### Stated task
Render the records below as a JSON list of strings, one string per line, and leave out any blank lines.

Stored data
BEGIN
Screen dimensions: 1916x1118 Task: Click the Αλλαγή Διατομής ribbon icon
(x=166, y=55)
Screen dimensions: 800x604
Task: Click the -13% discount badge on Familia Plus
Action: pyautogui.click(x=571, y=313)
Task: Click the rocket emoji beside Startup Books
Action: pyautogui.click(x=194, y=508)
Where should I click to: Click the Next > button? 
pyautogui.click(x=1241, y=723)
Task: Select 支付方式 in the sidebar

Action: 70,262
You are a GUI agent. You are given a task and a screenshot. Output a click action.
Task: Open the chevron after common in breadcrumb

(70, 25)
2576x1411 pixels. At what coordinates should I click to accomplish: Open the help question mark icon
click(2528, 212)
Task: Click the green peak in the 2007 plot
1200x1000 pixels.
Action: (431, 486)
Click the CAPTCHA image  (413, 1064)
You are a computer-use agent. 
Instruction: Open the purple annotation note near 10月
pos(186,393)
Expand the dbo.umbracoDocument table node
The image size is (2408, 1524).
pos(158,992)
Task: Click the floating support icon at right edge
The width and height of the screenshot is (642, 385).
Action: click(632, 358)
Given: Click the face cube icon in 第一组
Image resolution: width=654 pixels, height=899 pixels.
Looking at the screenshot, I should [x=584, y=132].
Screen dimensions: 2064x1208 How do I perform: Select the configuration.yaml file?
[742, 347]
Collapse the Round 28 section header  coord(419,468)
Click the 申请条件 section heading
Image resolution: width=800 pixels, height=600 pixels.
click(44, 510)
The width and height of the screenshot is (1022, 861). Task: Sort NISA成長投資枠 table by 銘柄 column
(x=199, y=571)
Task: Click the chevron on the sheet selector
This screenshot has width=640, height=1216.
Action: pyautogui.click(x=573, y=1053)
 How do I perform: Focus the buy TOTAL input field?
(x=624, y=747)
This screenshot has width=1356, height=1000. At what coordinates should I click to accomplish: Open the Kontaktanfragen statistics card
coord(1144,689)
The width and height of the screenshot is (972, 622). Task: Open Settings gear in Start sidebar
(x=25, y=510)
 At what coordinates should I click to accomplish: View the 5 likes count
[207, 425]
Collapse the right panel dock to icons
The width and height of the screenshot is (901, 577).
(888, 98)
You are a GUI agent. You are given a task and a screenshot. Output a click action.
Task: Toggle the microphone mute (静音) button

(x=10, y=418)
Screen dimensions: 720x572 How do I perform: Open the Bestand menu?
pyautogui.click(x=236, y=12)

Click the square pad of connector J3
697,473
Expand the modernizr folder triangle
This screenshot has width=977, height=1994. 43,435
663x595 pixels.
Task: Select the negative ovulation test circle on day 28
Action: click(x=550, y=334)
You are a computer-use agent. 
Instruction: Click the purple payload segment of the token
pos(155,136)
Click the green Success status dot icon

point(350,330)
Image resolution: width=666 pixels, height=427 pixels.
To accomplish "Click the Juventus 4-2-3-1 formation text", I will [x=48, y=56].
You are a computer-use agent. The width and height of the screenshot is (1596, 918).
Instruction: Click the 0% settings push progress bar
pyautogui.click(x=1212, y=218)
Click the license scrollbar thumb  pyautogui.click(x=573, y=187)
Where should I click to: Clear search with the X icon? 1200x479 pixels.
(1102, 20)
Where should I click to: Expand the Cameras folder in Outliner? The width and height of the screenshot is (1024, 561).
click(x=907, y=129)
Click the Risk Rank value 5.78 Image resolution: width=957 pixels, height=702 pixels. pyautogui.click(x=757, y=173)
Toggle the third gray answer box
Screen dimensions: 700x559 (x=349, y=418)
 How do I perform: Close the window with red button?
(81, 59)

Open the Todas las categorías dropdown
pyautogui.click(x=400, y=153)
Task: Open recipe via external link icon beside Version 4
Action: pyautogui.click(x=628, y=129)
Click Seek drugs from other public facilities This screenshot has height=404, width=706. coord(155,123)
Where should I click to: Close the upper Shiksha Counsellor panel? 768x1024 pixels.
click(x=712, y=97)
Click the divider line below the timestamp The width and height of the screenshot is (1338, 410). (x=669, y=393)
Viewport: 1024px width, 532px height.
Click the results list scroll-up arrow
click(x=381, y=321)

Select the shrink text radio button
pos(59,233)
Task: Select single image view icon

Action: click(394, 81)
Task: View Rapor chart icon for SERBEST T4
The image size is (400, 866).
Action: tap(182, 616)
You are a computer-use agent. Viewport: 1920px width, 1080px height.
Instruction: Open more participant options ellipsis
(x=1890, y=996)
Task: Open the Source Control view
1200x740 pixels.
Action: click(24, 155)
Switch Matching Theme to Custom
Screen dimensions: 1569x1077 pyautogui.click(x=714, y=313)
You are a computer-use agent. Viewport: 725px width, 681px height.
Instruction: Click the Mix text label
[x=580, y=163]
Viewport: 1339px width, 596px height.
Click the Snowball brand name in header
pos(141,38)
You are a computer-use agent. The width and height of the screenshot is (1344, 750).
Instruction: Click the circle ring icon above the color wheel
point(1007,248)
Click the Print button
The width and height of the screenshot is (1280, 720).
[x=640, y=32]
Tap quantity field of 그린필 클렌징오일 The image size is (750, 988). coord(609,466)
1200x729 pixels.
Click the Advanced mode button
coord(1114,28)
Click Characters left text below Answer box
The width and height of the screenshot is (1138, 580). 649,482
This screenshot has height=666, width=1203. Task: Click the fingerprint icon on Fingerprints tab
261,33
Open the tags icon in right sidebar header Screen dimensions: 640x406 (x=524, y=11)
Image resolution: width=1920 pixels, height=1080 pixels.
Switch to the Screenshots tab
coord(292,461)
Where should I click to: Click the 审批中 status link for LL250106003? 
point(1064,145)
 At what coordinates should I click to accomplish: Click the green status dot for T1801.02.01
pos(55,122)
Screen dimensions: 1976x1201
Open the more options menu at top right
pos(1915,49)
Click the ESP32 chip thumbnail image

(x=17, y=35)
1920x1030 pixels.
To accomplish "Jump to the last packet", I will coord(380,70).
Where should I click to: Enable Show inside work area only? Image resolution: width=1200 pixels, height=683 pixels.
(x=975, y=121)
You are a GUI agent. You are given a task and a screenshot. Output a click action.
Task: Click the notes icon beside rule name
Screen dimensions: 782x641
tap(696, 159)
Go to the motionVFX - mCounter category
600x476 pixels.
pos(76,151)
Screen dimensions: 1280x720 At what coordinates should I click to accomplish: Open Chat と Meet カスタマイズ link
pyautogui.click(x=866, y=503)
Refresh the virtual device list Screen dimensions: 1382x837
END
### Result of the task
[
  "Screen dimensions: 1916x1118 Task: Click the Αλλαγή Διατομής ribbon icon",
  "(x=166, y=55)",
  "Screen dimensions: 800x604",
  "Task: Click the -13% discount badge on Familia Plus",
  "Action: pyautogui.click(x=571, y=313)",
  "Task: Click the rocket emoji beside Startup Books",
  "Action: pyautogui.click(x=194, y=508)",
  "Where should I click to: Click the Next > button? ",
  "pyautogui.click(x=1241, y=723)",
  "Task: Select 支付方式 in the sidebar",
  "Action: 70,262",
  "You are a GUI agent. You are given a task and a screenshot. Output a click action.",
  "Task: Open the chevron after common in breadcrumb",
  "(70, 25)",
  "2576x1411 pixels. At what coordinates should I click to accomplish: Open the help question mark icon",
  "click(2528, 212)",
  "Task: Click the green peak in the 2007 plot",
  "1200x1000 pixels.",
  "Action: (431, 486)",
  "Click the CAPTCHA image  (413, 1064)",
  "You are a computer-use agent. ",
  "Instruction: Open the purple annotation note near 10月",
  "pos(186,393)",
  "Expand the dbo.umbracoDocument table node",
  "The image size is (2408, 1524).",
  "pos(158,992)",
  "Task: Click the floating support icon at right edge",
  "The width and height of the screenshot is (642, 385).",
  "Action: click(632, 358)",
  "Given: Click the face cube icon in 第一组",
  "Image resolution: width=654 pixels, height=899 pixels.",
  "Looking at the screenshot, I should [x=584, y=132].",
  "Screen dimensions: 2064x1208 How do I perform: Select the configuration.yaml file?",
  "[742, 347]",
  "Collapse the Round 28 section header  coord(419,468)",
  "Click the 申请条件 section heading",
  "Image resolution: width=800 pixels, height=600 pixels.",
  "click(44, 510)",
  "The width and height of the screenshot is (1022, 861). Task: Sort NISA成長投資枠 table by 銘柄 column",
  "(x=199, y=571)",
  "Task: Click the chevron on the sheet selector",
  "This screenshot has width=640, height=1216.",
  "Action: pyautogui.click(x=573, y=1053)",
  " How do I perform: Focus the buy TOTAL input field?",
  "(x=624, y=747)",
  "This screenshot has width=1356, height=1000. At what coordinates should I click to accomplish: Open the Kontaktanfragen statistics card",
  "coord(1144,689)",
  "The width and height of the screenshot is (972, 622). Task: Open Settings gear in Start sidebar",
  "(x=25, y=510)",
  " At what coordinates should I click to accomplish: View the 5 likes count",
  "[207, 425]",
  "Collapse the right panel dock to icons",
  "The width and height of the screenshot is (901, 577).",
  "(888, 98)",
  "You are a GUI agent. You are given a task and a screenshot. Output a click action.",
  "Task: Toggle the microphone mute (静音) button",
  "(x=10, y=418)",
  "Screen dimensions: 720x572 How do I perform: Open the Bestand menu?",
  "pyautogui.click(x=236, y=12)",
  "Click the square pad of connector J3",
  "697,473",
  "Expand the modernizr folder triangle",
  "This screenshot has width=977, height=1994. 43,435",
  "663x595 pixels.",
  "Task: Select the negative ovulation test circle on day 28",
  "Action: click(x=550, y=334)",
  "You are a computer-use agent. ",
  "Instruction: Click the purple payload segment of the token",
  "pos(155,136)",
  "Click the green Success status dot icon",
  "point(350,330)",
  "Image resolution: width=666 pixels, height=427 pixels.",
  "To accomplish \"Click the Juventus 4-2-3-1 formation text\", I will [x=48, y=56].",
  "You are a computer-use agent. The width and height of the screenshot is (1596, 918).",
  "Instruction: Click the 0% settings push progress bar",
  "pyautogui.click(x=1212, y=218)",
  "Click the license scrollbar thumb  pyautogui.click(x=573, y=187)",
  "Where should I click to: Clear search with the X icon? 1200x479 pixels.",
  "(1102, 20)",
  "Where should I click to: Expand the Cameras folder in Outliner? The width and height of the screenshot is (1024, 561).",
  "click(x=907, y=129)",
  "Click the Risk Rank value 5.78 Image resolution: width=957 pixels, height=702 pixels. pyautogui.click(x=757, y=173)",
  "Toggle the third gray answer box",
  "Screen dimensions: 700x559 (x=349, y=418)",
  " How do I perform: Close the window with red button?",
  "(81, 59)",
  "Open the Todas las categorías dropdown",
  "pyautogui.click(x=400, y=153)",
  "Task: Open recipe via external link icon beside Version 4",
  "Action: pyautogui.click(x=628, y=129)",
  "Click Seek drugs from other public facilities This screenshot has height=404, width=706. coord(155,123)",
  "Where should I click to: Close the upper Shiksha Counsellor panel? 768x1024 pixels.",
  "click(x=712, y=97)",
  "Click the divider line below the timestamp The width and height of the screenshot is (1338, 410). (x=669, y=393)",
  "Viewport: 1024px width, 532px height.",
  "Click the results list scroll-up arrow",
  "click(x=381, y=321)",
  "Select the shrink text radio button",
  "pos(59,233)",
  "Task: Select single image view icon",
  "Action: click(394, 81)",
  "Task: View Rapor chart icon for SERBEST T4",
  "The image size is (400, 866).",
  "Action: tap(182, 616)",
  "You are a computer-use agent. Viewport: 1920px width, 1080px height.",
  "Instruction: Open more participant options ellipsis",
  "(x=1890, y=996)",
  "Task: Open the Source Control view",
  "1200x740 pixels.",
  "Action: click(24, 155)",
  "Switch Matching Theme to Custom",
  "Screen dimensions: 1569x1077 pyautogui.click(x=714, y=313)",
  "You are a computer-use agent. Viewport: 725px width, 681px height.",
  "Instruction: Click the Mix text label",
  "[x=580, y=163]",
  "Viewport: 1339px width, 596px height.",
  "Click the Snowball brand name in header",
  "pos(141,38)",
  "You are a computer-use agent. The width and height of the screenshot is (1344, 750).",
  "Instruction: Click the circle ring icon above the color wheel",
  "point(1007,248)",
  "Click the Print button",
  "The width and height of the screenshot is (1280, 720).",
  "[x=640, y=32]",
  "Tap quantity field of 그린필 클렌징오일 The image size is (750, 988). coord(609,466)",
  "1200x729 pixels.",
  "Click the Advanced mode button",
  "coord(1114,28)",
  "Click Characters left text below Answer box",
  "The width and height of the screenshot is (1138, 580). 649,482",
  "This screenshot has height=666, width=1203. Task: Click the fingerprint icon on Fingerprints tab",
  "261,33",
  "Open the tags icon in right sidebar header Screen dimensions: 640x406 (x=524, y=11)",
  "Image resolution: width=1920 pixels, height=1080 pixels.",
  "Switch to the Screenshots tab",
  "coord(292,461)",
  "Where should I click to: Click the 审批中 status link for LL250106003? ",
  "point(1064,145)",
  " At what coordinates should I click to accomplish: Click the green status dot for T1801.02.01",
  "pos(55,122)",
  "Screen dimensions: 1976x1201",
  "Open the more options menu at top right",
  "pos(1915,49)",
  "Click the ESP32 chip thumbnail image",
  "(x=17, y=35)",
  "1920x1030 pixels.",
  "To accomplish \"Jump to the last packet\", I will coord(380,70).",
  "Where should I click to: Enable Show inside work area only? Image resolution: width=1200 pixels, height=683 pixels.",
  "(x=975, y=121)",
  "You are a GUI agent. You are given a task and a screenshot. Output a click action.",
  "Task: Click the notes icon beside rule name",
  "Screen dimensions: 782x641",
  "tap(696, 159)",
  "Go to the motionVFX - mCounter category",
  "600x476 pixels.",
  "pos(76,151)",
  "Screen dimensions: 1280x720 At what coordinates should I click to accomplish: Open Chat と Meet カスタマイズ link",
  "pyautogui.click(x=866, y=503)",
  "Refresh the virtual device list Screen dimensions: 1382x837"
]